Pero dice un refrán que Dios da la llaga y da la medicina, y tal expresión encierra una verdad incuestionable, porque aquella amargura provocada por la muerte del ser querido, aquella situación de angustia que creímos inconsolable, a medida que el tiempo transcurre, va apoderándose de nosotros un sentimiento de resignación y conformidad, la herida va cicatrizando porque cada vez vamos llenándonos de es tranquilidad espiritual que solo Dios puede darnos.
De todos modos ese momento en que tenemos que decirle adiós al hermano, a la esposa, al hijo, a la madre que se va, ese preciso instante de dejarlo solo en el sepulcro, es inmensamente desgarrador y nos hace pensar ¡qué solos se quedan los muertos! después de haber compartido en vida con nosotros, alegrías y desventuras, satisfacciones y sinsabores, qué duro es dejarlos abandonados, aunque junto a ellos dejemos nuestra firme promesa de no olvidarlos jamás.

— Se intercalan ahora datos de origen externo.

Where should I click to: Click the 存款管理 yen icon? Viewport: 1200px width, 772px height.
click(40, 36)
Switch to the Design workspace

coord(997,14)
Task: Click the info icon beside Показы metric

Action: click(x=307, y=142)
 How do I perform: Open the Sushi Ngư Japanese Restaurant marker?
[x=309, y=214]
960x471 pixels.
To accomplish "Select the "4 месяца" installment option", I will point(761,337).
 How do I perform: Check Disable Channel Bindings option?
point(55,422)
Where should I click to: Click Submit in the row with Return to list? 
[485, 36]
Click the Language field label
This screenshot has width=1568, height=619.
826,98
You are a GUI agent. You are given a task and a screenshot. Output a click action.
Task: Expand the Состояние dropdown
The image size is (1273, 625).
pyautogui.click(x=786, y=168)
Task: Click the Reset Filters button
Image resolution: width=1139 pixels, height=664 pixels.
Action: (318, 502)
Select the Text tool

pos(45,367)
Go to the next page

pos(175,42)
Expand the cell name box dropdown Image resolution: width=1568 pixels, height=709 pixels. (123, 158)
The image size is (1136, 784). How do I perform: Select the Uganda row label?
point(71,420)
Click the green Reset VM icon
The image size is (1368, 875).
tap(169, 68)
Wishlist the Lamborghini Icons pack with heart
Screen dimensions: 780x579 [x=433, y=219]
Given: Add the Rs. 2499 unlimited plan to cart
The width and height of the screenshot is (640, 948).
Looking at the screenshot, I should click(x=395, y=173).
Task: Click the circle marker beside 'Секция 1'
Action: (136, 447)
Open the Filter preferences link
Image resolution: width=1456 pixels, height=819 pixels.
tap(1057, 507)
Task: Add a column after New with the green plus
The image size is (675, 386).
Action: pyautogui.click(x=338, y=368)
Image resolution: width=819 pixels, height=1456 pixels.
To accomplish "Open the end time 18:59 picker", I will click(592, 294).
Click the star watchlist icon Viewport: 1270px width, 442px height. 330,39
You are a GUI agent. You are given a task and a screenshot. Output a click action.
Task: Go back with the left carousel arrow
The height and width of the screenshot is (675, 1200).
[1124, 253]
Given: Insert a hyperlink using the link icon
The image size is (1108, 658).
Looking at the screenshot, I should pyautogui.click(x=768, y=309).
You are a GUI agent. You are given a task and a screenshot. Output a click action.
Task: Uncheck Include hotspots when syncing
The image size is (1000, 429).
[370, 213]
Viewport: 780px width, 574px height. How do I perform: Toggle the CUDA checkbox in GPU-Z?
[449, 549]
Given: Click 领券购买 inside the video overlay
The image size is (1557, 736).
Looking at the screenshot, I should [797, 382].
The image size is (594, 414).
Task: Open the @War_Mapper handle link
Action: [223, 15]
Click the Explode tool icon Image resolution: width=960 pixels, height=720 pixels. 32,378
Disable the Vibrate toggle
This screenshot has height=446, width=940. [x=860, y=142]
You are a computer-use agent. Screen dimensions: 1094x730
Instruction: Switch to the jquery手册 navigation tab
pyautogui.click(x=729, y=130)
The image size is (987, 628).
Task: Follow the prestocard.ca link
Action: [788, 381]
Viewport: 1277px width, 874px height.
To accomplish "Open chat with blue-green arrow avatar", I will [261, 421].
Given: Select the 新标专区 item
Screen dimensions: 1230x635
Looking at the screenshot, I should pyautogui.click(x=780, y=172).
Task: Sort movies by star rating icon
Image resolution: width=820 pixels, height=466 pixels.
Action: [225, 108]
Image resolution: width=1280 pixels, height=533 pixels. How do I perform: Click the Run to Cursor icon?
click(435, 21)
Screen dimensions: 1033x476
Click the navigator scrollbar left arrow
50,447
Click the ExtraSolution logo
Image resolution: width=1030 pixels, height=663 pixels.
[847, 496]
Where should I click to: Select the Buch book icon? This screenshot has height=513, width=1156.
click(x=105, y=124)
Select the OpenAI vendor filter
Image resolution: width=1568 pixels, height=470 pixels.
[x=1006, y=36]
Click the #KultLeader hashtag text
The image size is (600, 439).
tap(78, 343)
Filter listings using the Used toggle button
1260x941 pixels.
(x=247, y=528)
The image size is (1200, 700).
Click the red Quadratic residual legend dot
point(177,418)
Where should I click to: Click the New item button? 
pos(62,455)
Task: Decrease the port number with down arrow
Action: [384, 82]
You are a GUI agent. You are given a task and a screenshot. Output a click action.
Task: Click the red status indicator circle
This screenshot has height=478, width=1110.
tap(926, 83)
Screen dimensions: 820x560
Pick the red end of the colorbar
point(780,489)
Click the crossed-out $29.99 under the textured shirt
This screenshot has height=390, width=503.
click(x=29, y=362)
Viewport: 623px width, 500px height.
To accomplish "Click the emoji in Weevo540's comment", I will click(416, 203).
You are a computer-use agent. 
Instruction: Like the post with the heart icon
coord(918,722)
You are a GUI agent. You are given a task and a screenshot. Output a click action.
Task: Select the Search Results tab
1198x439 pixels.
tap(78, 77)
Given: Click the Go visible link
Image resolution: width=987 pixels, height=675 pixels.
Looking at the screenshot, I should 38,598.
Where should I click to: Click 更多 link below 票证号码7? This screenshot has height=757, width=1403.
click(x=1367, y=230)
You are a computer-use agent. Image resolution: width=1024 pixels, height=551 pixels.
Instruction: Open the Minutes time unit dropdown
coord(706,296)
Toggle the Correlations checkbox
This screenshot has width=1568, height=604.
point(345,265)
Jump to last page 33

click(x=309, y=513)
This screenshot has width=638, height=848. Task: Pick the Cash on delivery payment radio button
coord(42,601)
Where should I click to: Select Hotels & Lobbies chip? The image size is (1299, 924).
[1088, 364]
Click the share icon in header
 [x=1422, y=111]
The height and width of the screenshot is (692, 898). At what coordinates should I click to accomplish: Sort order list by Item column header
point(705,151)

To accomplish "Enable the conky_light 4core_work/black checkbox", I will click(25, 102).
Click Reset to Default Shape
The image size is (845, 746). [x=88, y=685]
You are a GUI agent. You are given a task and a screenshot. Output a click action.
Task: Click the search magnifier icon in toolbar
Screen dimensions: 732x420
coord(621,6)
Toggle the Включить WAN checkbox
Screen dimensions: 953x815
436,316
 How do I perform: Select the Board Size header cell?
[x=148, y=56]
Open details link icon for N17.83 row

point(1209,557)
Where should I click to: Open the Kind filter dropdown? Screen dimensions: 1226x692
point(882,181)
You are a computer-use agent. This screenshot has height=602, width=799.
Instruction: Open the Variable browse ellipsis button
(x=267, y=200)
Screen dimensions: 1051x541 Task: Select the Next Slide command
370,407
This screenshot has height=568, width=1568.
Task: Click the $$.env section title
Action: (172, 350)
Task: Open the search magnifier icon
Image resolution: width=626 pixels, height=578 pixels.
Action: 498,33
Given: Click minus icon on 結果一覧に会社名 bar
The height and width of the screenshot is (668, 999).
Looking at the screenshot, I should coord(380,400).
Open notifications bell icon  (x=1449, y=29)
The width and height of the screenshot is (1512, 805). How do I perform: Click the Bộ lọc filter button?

¿Pero qué sucede? que al paso de los años, quizá hasta de los meses, esa promesa se va olvidando, como que se va pensando que cada día se hace menos necesaria y que ya es tiempo que el pesar vaya cediendo y que no podemos vivir permanentemente con el dolor de aquella ausencia, que basta con el recuerdo de aquel ser querido que fue parte de nuestra propia vida y que como esta sigue su curso, tenemos que vivirla, mejor dicho, seguir viviéndola con sus encantos y desventuras hasta que el Ser Supremo también disponga de nosotros.
Y tomando en cuenta que en nuestro paso por este mundo, somos protagonistas de tres acontecimientos que son: nacer, vivir y morir, creemos que para perpetuar o al menos prolongar un poco más el recuerdo de nuestra presencia en este escenario del cual, mientras vivamos, todos somos actores, esforcémonos por hacernos merecedores de ese recuerdo, al menos de los nuestros.